=== Extrait du document ===

=-=-=

Rachi écrit : Le récit de la mort de Sara fait immédiatement suite à celui du sacrifice de Yits’hak. Lorsqu’elle a appris que son fils avait été ligoté sur l’autel, prêt à être égorgé, et qu’il s’en était fallu de peu pour qu’il fût sacrifié, elle en a subi un grand choc et elle est morte.

Le titre de notre paracha, ‘Hayé Sara, se traduit par « les vies de Sara ». Nous pouvons être interpellés par cet intitulé vu que l’on y relate principalement sa mort et le déroulement de son enterrement.

Plus loin dans la Tora nous nous retrouvons dans la même situation dans la parachath Vayé’hi, qui commence par les mots : «Vayé’hi Ya’akov/Ya’akov vécut » et qui traite de la mort de Ya’akov.

Le rav Zalman Sorotzkin (Oznaïm laTora) écrit que nous pouvons y apprendre que la véritable vie n’est pas celle dans ce monde. Mais plutôt, que la vie commence après que l’âme quitte le corps et entre dans le monde à venir. Ainsi, Sara et Ya’akov sont morts dans ce monde, mais une autre vie commence. La mort n’est pas une fin mais une vie. Une vie qui va se construire par notre vécu précédent. Essayons de comprendre.

=-=-=

=== Données brutes ===

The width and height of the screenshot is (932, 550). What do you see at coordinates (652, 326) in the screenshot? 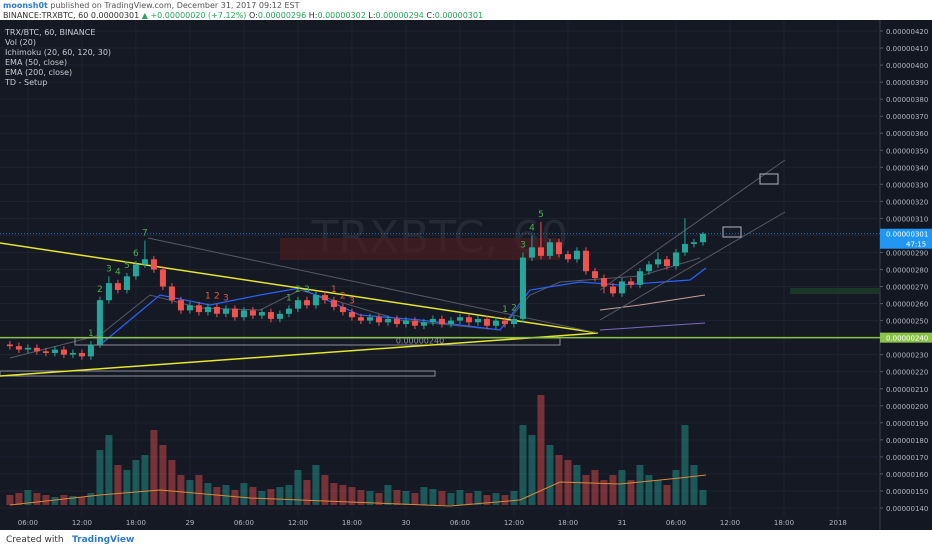
I see `ema-line` at bounding box center [652, 326].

=-=-=

=== Activité 1 ===
Répondez aux questions suivantes à partir de l'extrait sur la paracha ‘Hayé Sara.
(a) D'après Rachi, qu'est-ce qui a causé la mort de Sara ?
(b) Comment se traduit le titre ‘Hayé Sara ?
(c) Par quels mots commence la parachath Vayé’hi ?
=== Activité 2 ===
Reproduisez à l'identique le passage de l'extrait sur la paracha ‘Hayé Sara qui va de « Le titre de » à « mort de Ya’akov. ».
Les données ne jouent aucun rôle dans ce travail.

=== Réponse 1 ===
(a) Sara a subi un grand choc en apprenant que son fils avait été ligoté sur l'autel, prêt à être égorgé, et qu'il s'en était fallu de peu qu'il fût sacrifié.
(b) Il se traduit par « les vies de Sara ».
(c) Elle commence par les mots « Vayé’hi Ya’akov/Ya’akov vécut ».

=== Réponse 2 ===
Le titre de notre paracha, ‘Hayé Sara, se traduit par « les vies de Sara ». Nous pouvons être interpellés par cet intitulé vu que l’on y relate principalement sa mort et le déroulement de son enterrement.

Plus loin dans la Tora nous nous retrouvons dans la même situation dans la parachath Vayé’hi, qui commence par les mots : «Vayé’hi Ya’akov/Ya’akov vécut » et qui traite de la mort de Ya’akov.